O Sexto Elemento?
Uma adaptação de “Valerian” em pleno século XXI arrisca-se a repetir os mesmos contornos do anterior flop “John Carter”. Eis dois filmes que vieram muito depois do seu tempo, projetados numa altura em que a cultura pop e o reino do space opera encontra-se intrinsecamente embebidos pelas suas próprias influências (muitas vezes sem ter a perceção que os referencia). No caso da publicação franco-belga, “Valerian & Laureline”, criado por Pierre Christin, a sua importância serviu de base para muita da “ficção científica” hoje tida como fenómeno cinematográfico e cultural, nomeadamente “Star Wars”, o qual o seu mentor, George Lucas, sempre assumiu ser fã da banda-desenhada e cujas referências o auxiliaram na criação do seu tão amado universo.
Desde a primeira publicação, em 1967, contam-se sensivelmente 50 anos, e Luc Besson, sempre desejoso em converter este legado para o grande ecrã, experienciou tais templates com o seu “The Fifth Element” (“O Quinto Elemento”, 1997). Sendo um projeto por si arriscado, no seu contexto mercantil (vender space opera fora do conceito “Star Wars” é uma tarefa quase hercúlea para as audiências estivais), Valerian poderá ser induzido a erro pelas gerações mais novas, o de ser ultrapassado pelos seus descendentes, e equivocadamente reduzido a um “frankenstein de ideias”, uma vistosa e histérica criação oportunista. Mas, longe dessa miopia envolvente ao fenómeno “Star Wars”, que hoje parece ter encontrado os seus piores dias de criatividade com o cunho da Disney, Besson encontra em Valerian mais que o jeito homenagem, o júbilo recorrente à fertilidade de uma imaginação interestelar, como se por momentos o realizador francês propusesse um regresso aos seus tempos de juventude, ao imaginário febril daqueles seus “sonhos molhados” envoltos de naves espaciais e criaturas from outer space, anteriormente apenas possíveis no formato quadradinhos.
Se é certo que em “Valerian and the City of a Thousand Planets” deparamos com a típica produção destinada ao fracasso comercial (nem o orçamento ajuda a contrariar a premonição), é bem verdade que se esperava uma autêntica catástrofe qualitativa por entre galáxias. Toda essa “segurança”, podemos assim chamar, advém da sua natureza, despretensiosa e ciente das suas inverossimilhanças. Tudo recorre ao estilo de uma autoparódia, quer com a matéria-prima, quer com a própria filmografia que Besson astutamente brinca nas entrelinhas. Para além de fazer uma constante perpendicularidade com o seu anterior “Quinto Elemento", um caso de “pescadinha rabo-na-boca”, onde o filho torna-se o pai e o pai torna-se no seu próprio filho.

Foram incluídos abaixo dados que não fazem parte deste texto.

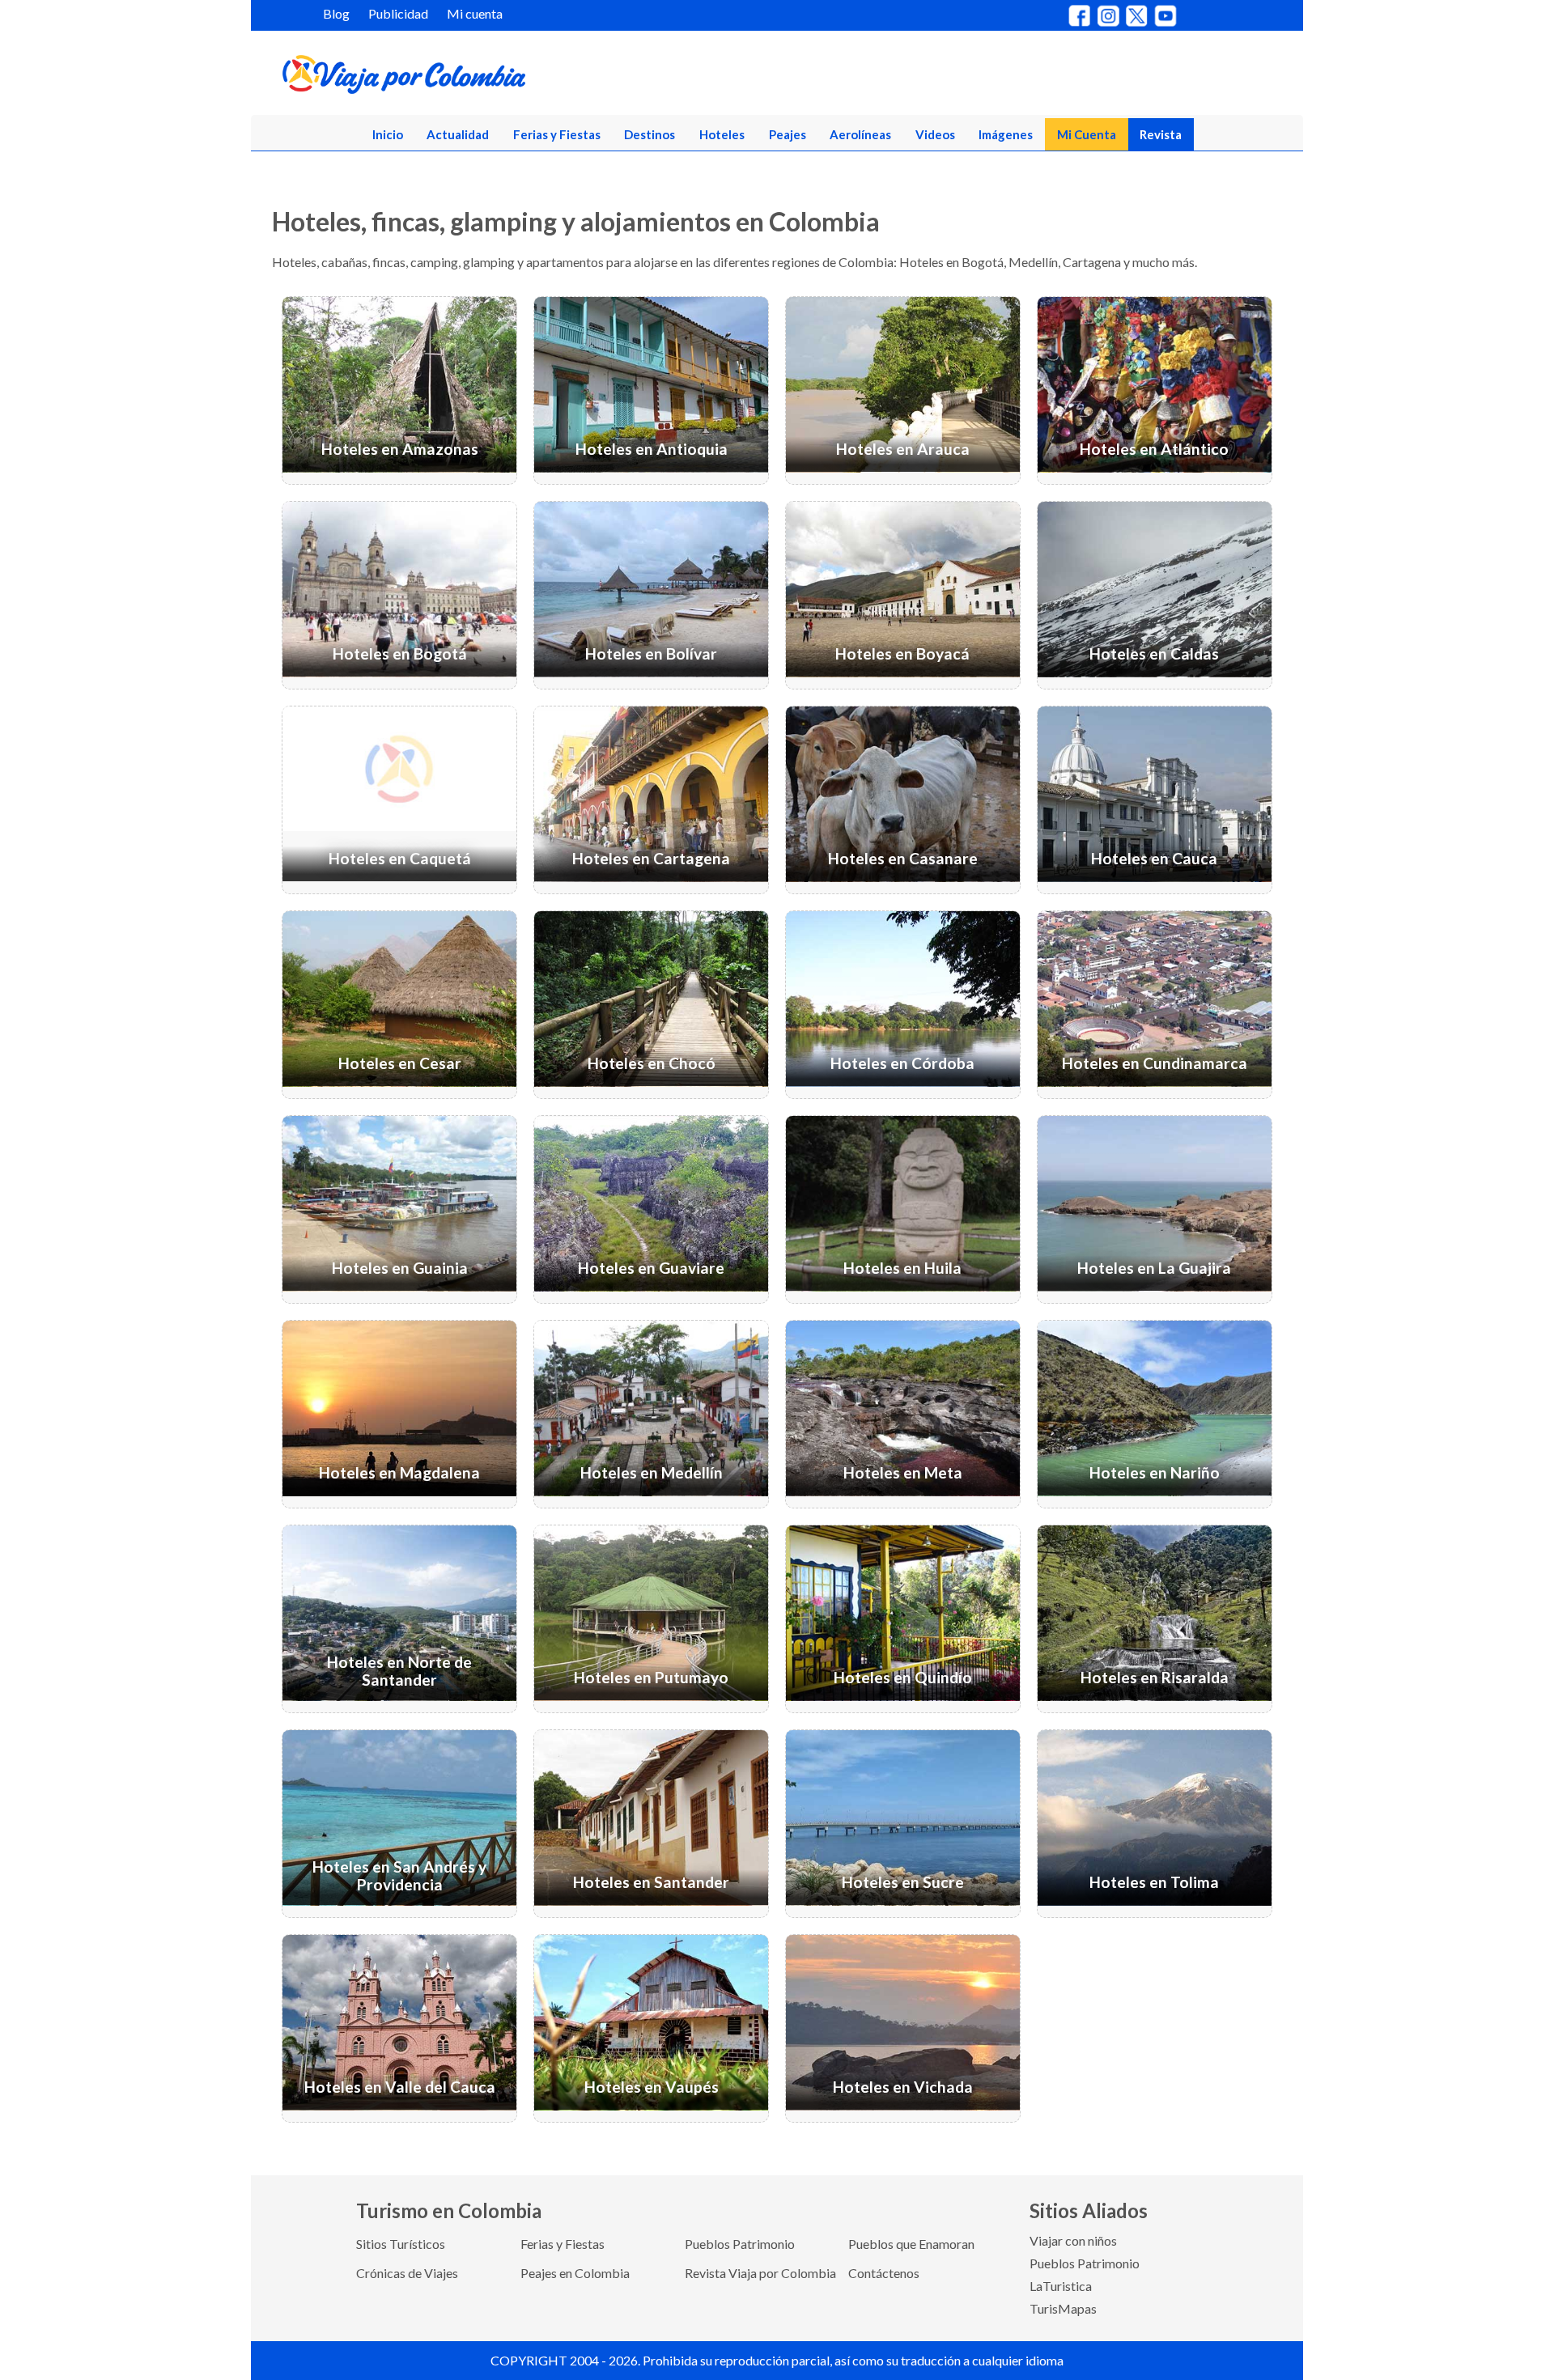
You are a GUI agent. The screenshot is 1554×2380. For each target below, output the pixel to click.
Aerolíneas (860, 134)
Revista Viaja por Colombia (760, 2272)
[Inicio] (482, 77)
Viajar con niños (1073, 2240)
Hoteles (722, 134)
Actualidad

E como é óbvio, 250 milhões de dólares investidos aqui resultam de um visual exuberante que nos remete ao pitoresco e à glória do burlesco criativo. Mas nesse aspeto, Besson é tão próximo de Cameron, tão ligado a esse vínculo tecnológico que suporta a estética do projeto, sempre numa jornada em busca do artificialmente credível, constantemente em confronto com o maior dos seus inimigos – o tempo que nos traz o obsoleto. E é então que o realizador segue os ideais de outro, George Lucas, e o seu paradigma da tela branca, dando asas à criatividade possibilitada pelo CGI e assim adiante, conceber um mundo de raiz. Essa “criação” é nos trazida a largos passos pelos créditos iniciais onde Space Oddity de David Bowie ecoa no profundo espaço, uma montagem de um futuro próximo, atingível daqui a um par de anos, que distância até dar lugar a este tutti-frutti espacial.
Enfim, Besson sabe o que faz, apesar do argumento o atraiçoar por diversas vezes e o elenco ser mais apelativo para gerações novas e não os eventuais fãs do original “Valeria & Laureline”, sem com isto negar a química existente entre Dane DeHaan e Cara Delevingne, ou da sedução natural de Rihanna num papel desvanecido de ênfase (vista como uma solução argumentativa que qualquer outra coisa). E como se trata de um filme de Luc Besson, existe sempre a tendência de sermos polvilhados com deliciosos pormenores … e porque não, encontrar no meio deste lunatismo, uma metáfora estrelar ao transgenerismo? Fica o desafio.